Esa realidad se vio modificada a partir de que el Gobierno dictó una serie de normas de contenido ambiental que, hasta allí, eran escasas y débiles. Estas nuevas disposiciones llevaron a que se iniciaran numerosísimos reclamos contra los asegurados y, como consecuencia, contra las aseguradoras, por lo que el mercado de seguros se vio obligado a excluir o limitar de una forma explícita los riesgos derivados de contaminación al medioambiente. Concretamente se excluyó de las pólizas cualquier pérdida o siniestro ocasionado con la contaminación “gradual”, cubriendo solamente aquellos siniestros derivados de una contaminación “súbita e inesperada” o “súbita y accidental”.
Estas limitaciones se fueron acrecentando con el correr del tiempo por lo que, debido a la cantidad de reclamos que debían enfrentar, en 1986 la industria adoptó la exclusión absoluta de los siniestros derivados de cualquier contaminación por lo que se inició el período de especialización de este tipo de cobertura.
Así, luego de más de 40 años de evolución, ante el vacío creado por las exclusiones mencionadas y la gran cantidad de normas ambientales dictadas por el Gobierno, el mercado norteamericano de seguros se encontró en condiciones de ofrecer a los asegurados coberturas ambientales. En este contexto, la Insurance Service Office (que en nuestro país se podría identificar con la Superintendencia de Seguros) procedió a aprobar las primeras pólizas ambientales que, en la jerga asegurativa, se las conoce como Enviromental Impairment Liability (EIL) y se ofrecen en distintas formas y con diferentes alcances.
Es evidente que nuestro mercado de seguro necesitará algunos años más a fin de poder brindar las coberturas antes descriptas, ubicándonos en la misma situación que vivió los Estados Unidos 20 años atrás. Así, en caso de no reglamentarse el art. 22 de la LGA y con ello limitarse de alguna manera los alcances de la cobertura asegurativa, resultará inviable la concreción del contrato en los términos pretendidos por la ley.
En el mismo sentido, sabemos que el seguro se basa técnicamente en un cálculo de probabilidades. Pero solamente con esta estadística no alcanza para que pueda ofrecerse un seguro en el mercado. Debe irse más allá y ahondar en los riesgos pasados y costos de siniestros.
Así, a la fecha, nuestro país no goza –afortunadamente– de una siniestralidad que les permita a las aseguradoras realizar una evaluación seria del riesgo ambiental y, por ende, ofrecer una cobertura abierta y sin limitación alguna.

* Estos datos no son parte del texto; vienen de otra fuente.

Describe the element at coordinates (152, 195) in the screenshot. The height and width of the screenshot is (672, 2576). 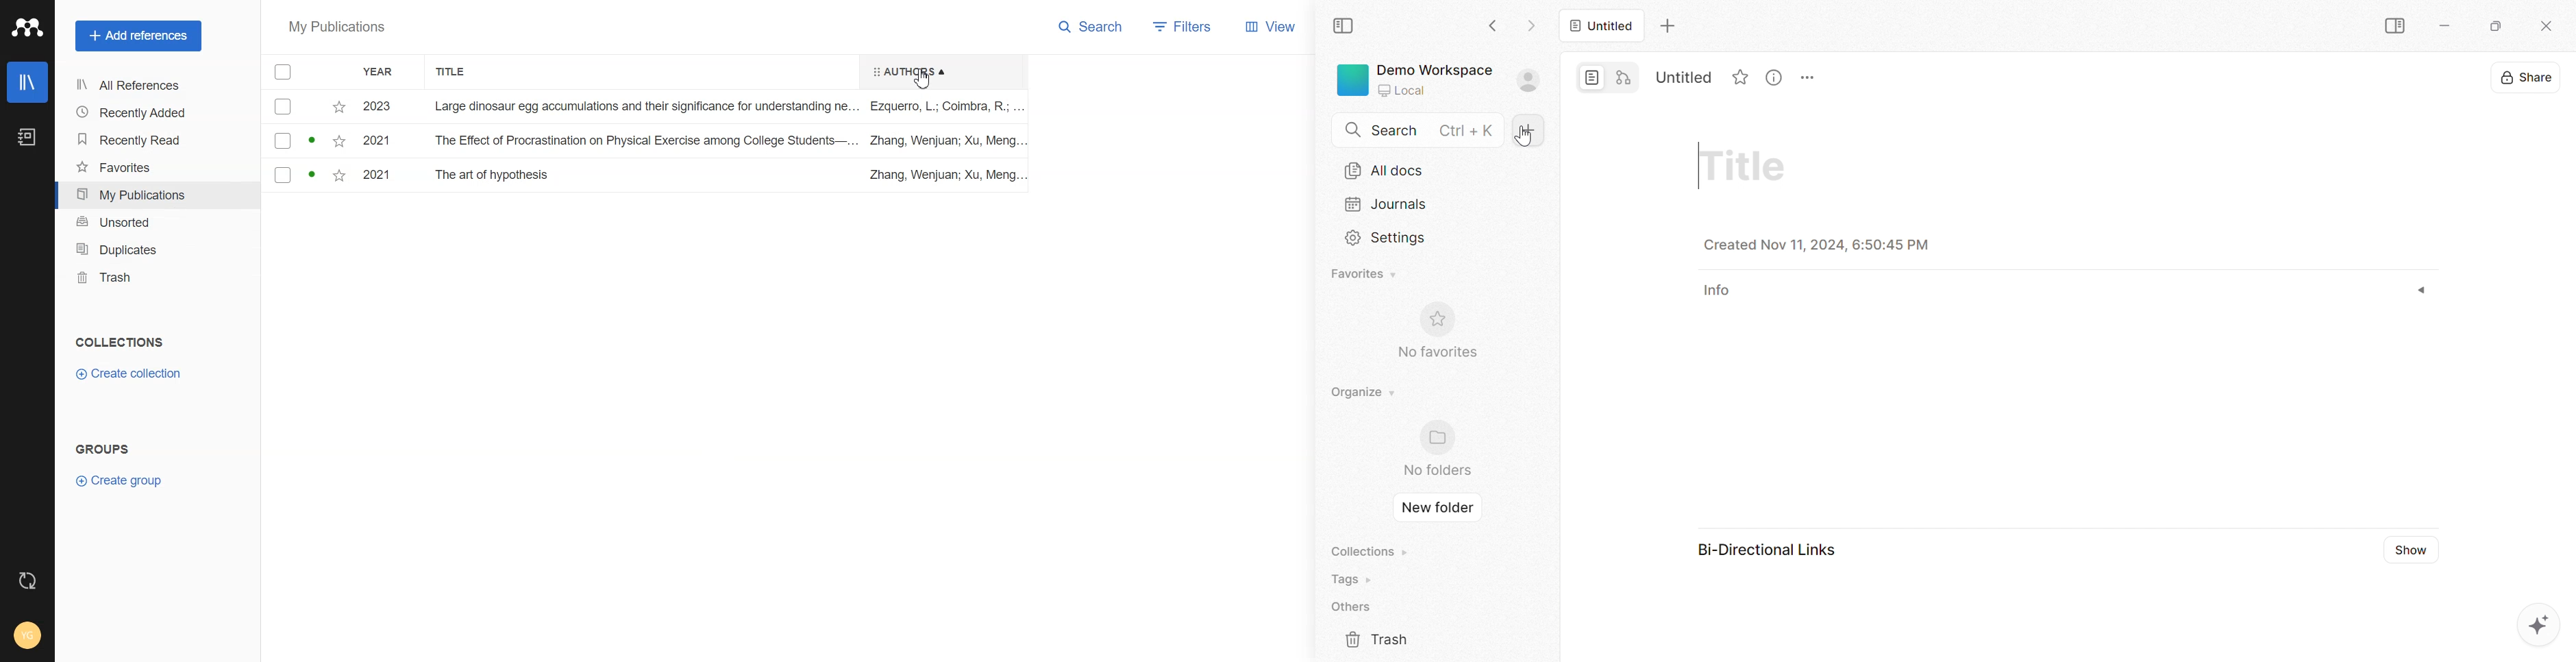
I see `My Publication` at that location.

Por último, es sabido que antes de emitir una póliza de las características mencionadas precedentemente, una aseguradora necesita contar con el aval de un reasegurador, el que en muchos casos soporta la mayor parte del riesgo. Pero hoy ni el mercado de reaseguro local ni el extranjero se encuentran en condiciones de brindar cobertura de reaseguro, conforme se expusiera precedentemente.

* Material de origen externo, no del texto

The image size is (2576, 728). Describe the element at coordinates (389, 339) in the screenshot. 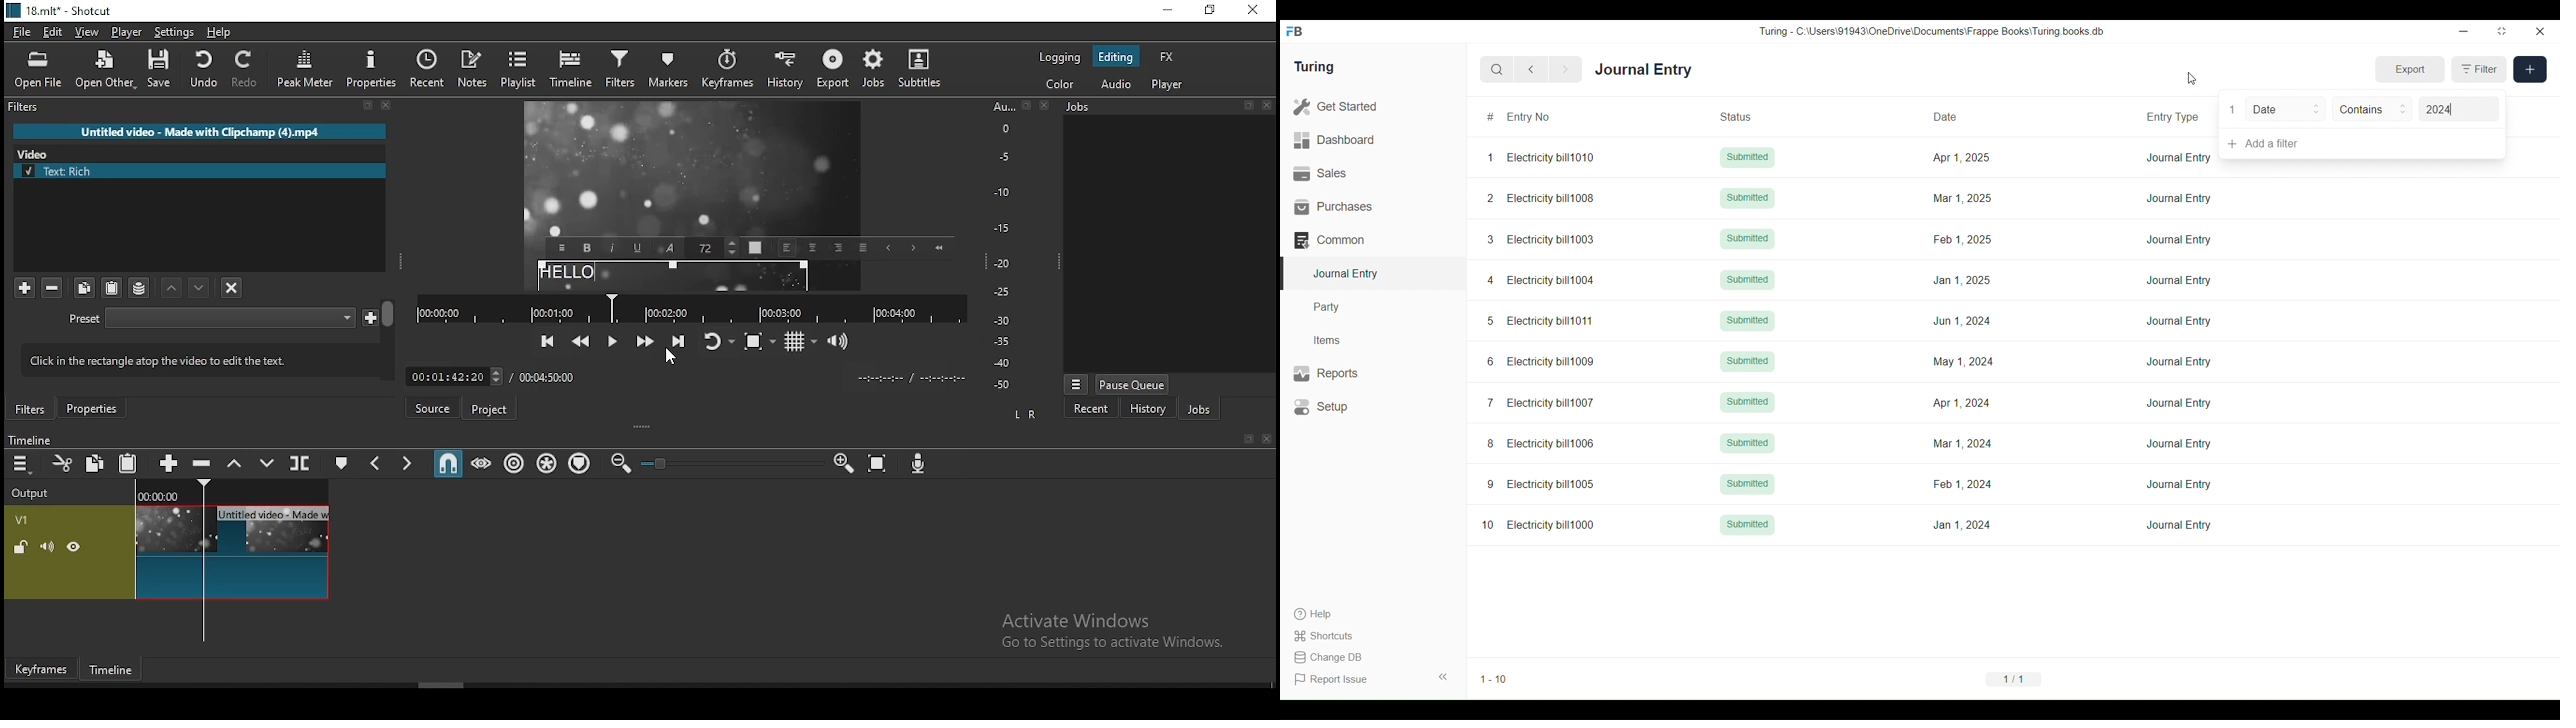

I see `Scroll Bar` at that location.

De lo expuesto, quedan evidenciadas variadas razones y circunstancias que influyen en el mercado de seguros y reaseguros y confluyen en la imposibilidad de ofrecer este tipo de cobertura, concluyendo que, de no reglamentarse la mentada norma, el contrato de seguro con entidad suficiente para recomponer el daño ambiental quedará a la deriva como tantas normas dictadas sin analizar la realidad.